Satu setengah jam, ku duduk tanpa berkata apapun. Perasaan senang dan sedih menyatu dan pikiranku kadang melayang-layang entah kemana. Hati berkata banyak tentang Hidup Rohani, Tuhan, dan hidup para Karmelit yang kulihat.`
   Walaupun agak berat untuk meninggalkan tempat itu, tapi apa boleh buat ku harus pamit dan pulang. Hatiku terasa tentram, bahagia, dan damai. Hidupku seakan-akan dikuatkan dan rohaniku diteguhkan. Dan kini ku berhadapan dengan keramaian, kebisingan, dan hiruk-pikuk suasana dan hal-hal duniawi. Dalam keramaian dunia, kucoba menenangkan pikiran dan batin yang digerogoti virus-virus kesibukkan, kesombongan, keangkuhan, gila hormat dan jabatan. Virus itupun telah meluluhlantahkan kesetiaan, kemurnian, doa, kerendahan hati dan kesederhanaan hidup. Perlahan-lahan kumulai masuk ke dalam diriku dan berusaha mendengar lagu-lagu sanubari sendiri dan tanpa kusadari mulutku mendendangkan  lagu di hadapan Tuhan.

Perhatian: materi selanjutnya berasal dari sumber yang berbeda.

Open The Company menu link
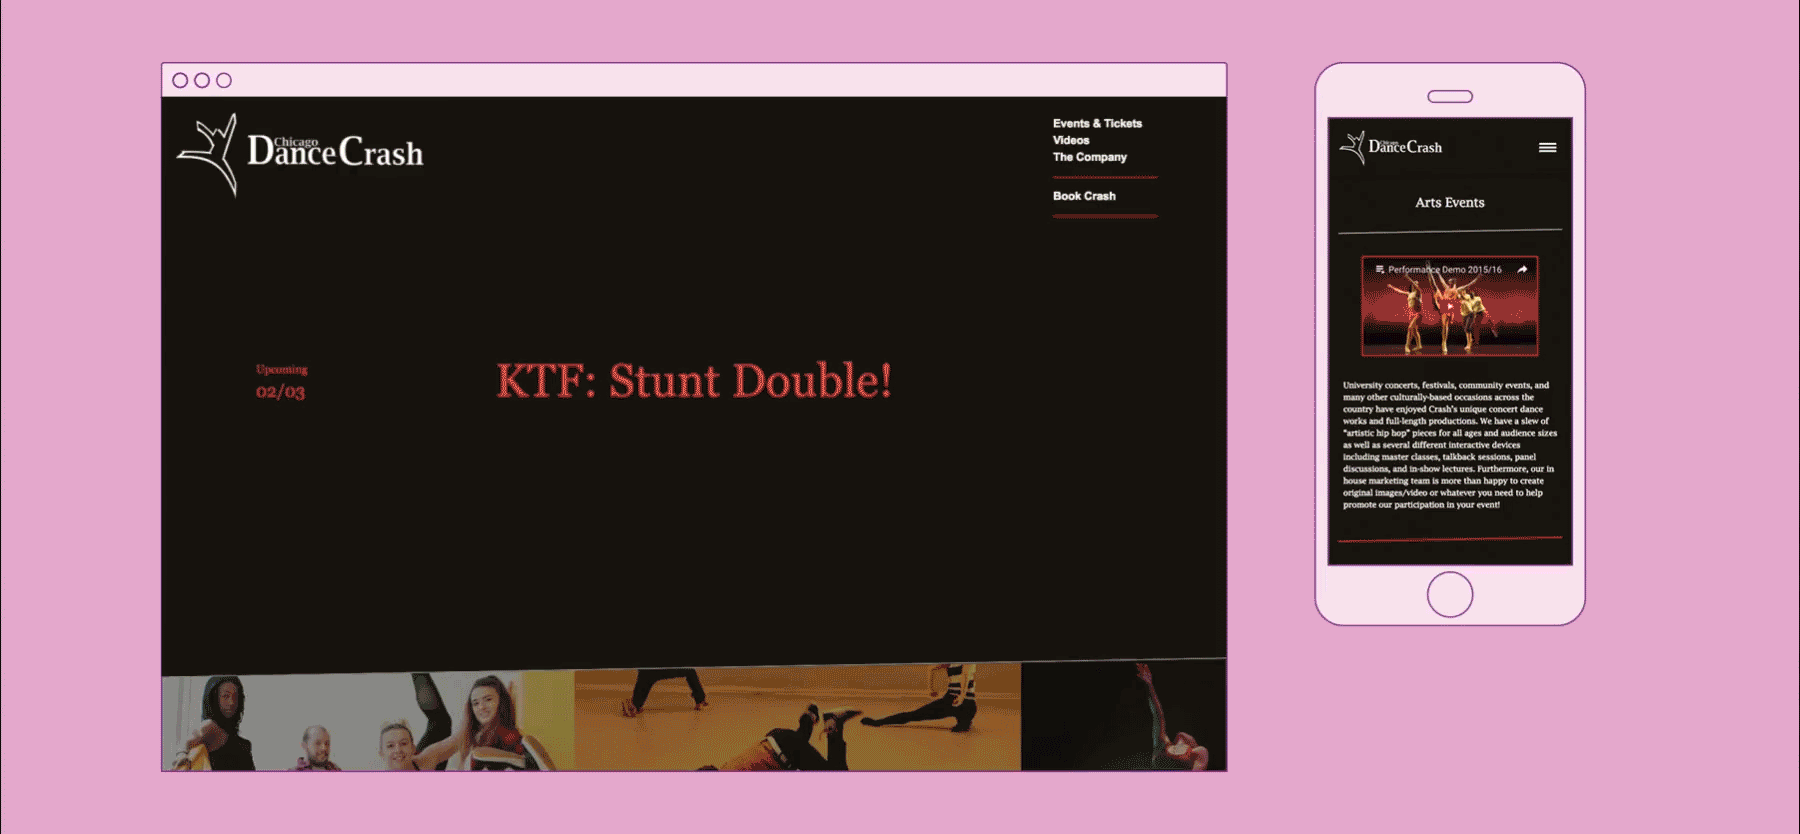1800x834 pixels. click(x=1089, y=157)
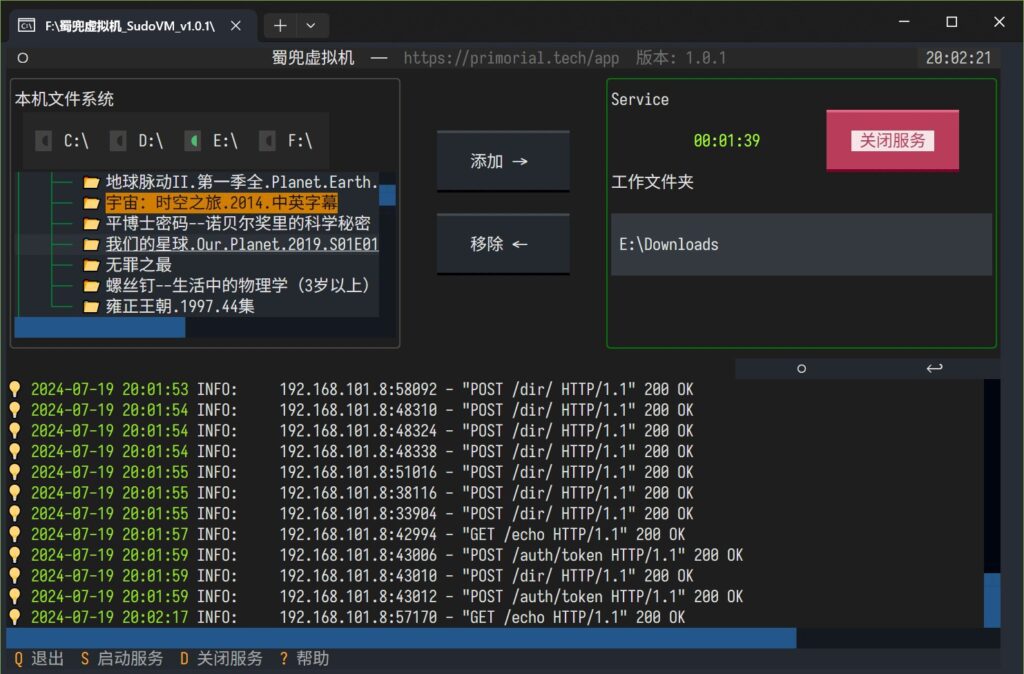Switch to the D:\ drive
The image size is (1024, 674).
[118, 140]

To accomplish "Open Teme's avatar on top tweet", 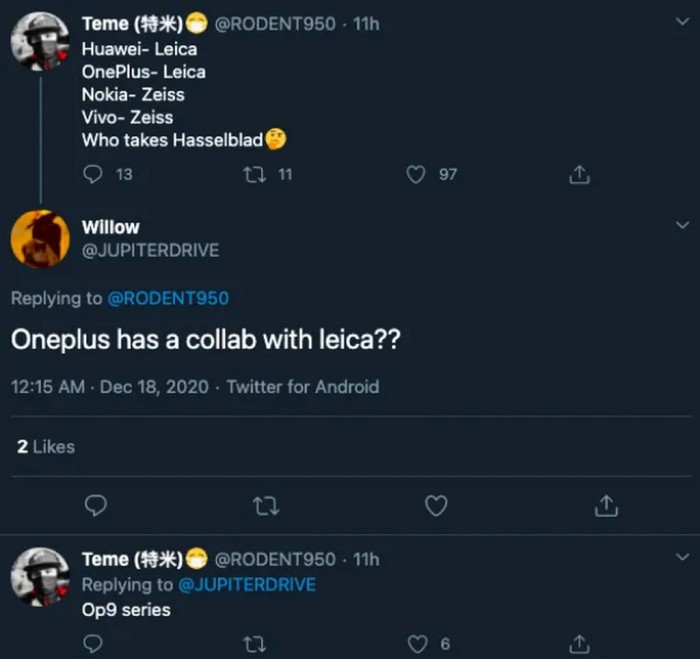I will coord(39,41).
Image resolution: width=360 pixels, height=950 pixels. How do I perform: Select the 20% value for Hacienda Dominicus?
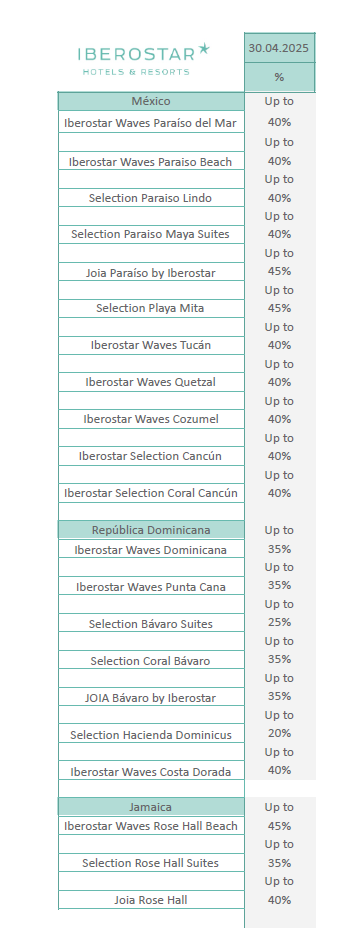point(279,733)
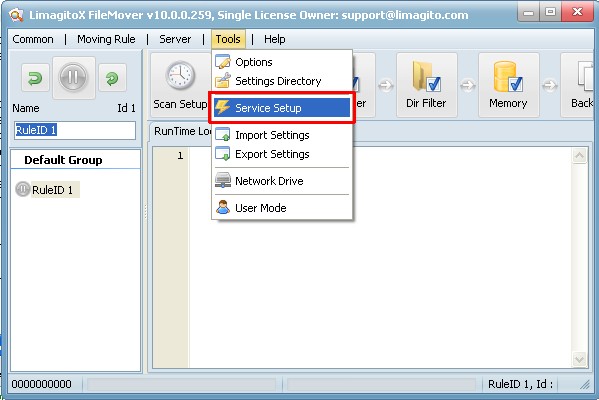
Task: Click the round pause button in the left panel
Action: tap(73, 78)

   Dan sejak saat itu, ku berada dalam alunan keramaian dunia, tangisan hati seorang bayi yang mencari kasih ibundanya, suara-suara pilu yang menyayat hati Kaum Hawa yang mencari putra-putrinya, dan terlintas dalam benakku tangan pengemis yang meminta belaskasihan dan uluran tangan dari kaum berduit. Suara-suara mereka bagaikan sebuah simponi lagu-lagu dari sanubari, dalam ribut gaduh dunia ini. Indah dan mempesona menyentuh rasa dalam kalbu. Suara itu bagaikan sebuah konser kehidupan yang didendangkan  bersama-sama dalam ziarah kehidupan. 

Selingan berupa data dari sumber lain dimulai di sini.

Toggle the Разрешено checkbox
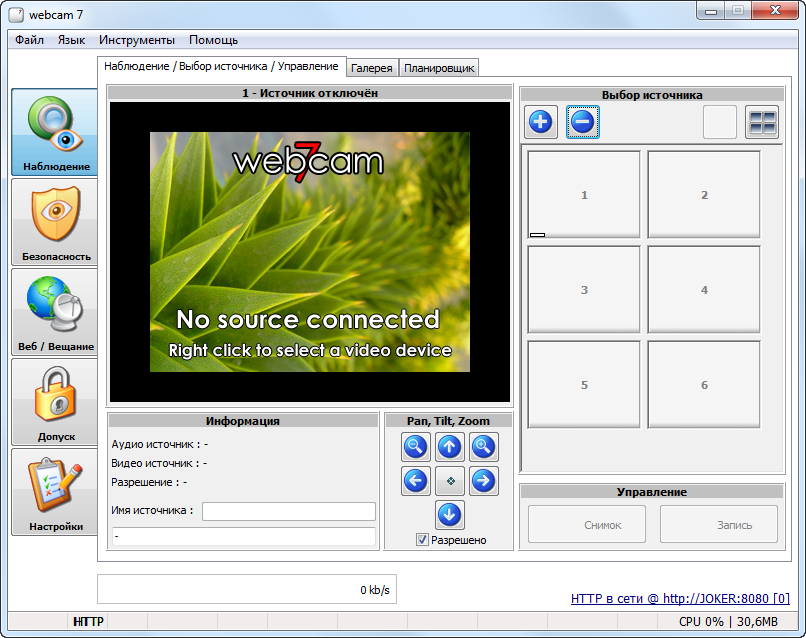 423,540
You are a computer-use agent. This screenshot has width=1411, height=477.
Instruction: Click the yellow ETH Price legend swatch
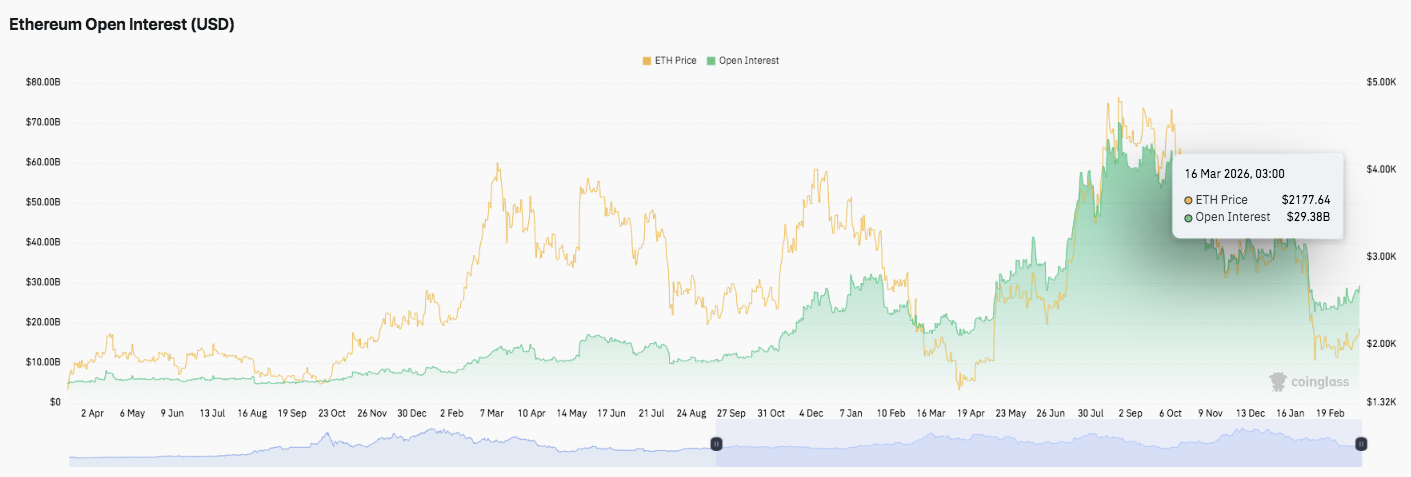647,61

    Dalam kesedihan kupandangi gambar wajah Yesus yang tersalib, dan mulutku bergeming:
Allahku ya Allahku,  mengapa Kau meninggalkan daku? Aku mengeluh, meratap dan menangis,
Namun tak ada yang datang menghibur, aku hanya merenung dalam kehampaan.
Saat itu kudengarkan suara lembut menyapaku : ”AKU BERKATA KEPADA-MU,SESUNGGUHNYA HARI INI JUGA ENGKAU AKAN BERSAMA DENGAN AKU DI TAMAN  FIRDAUS”.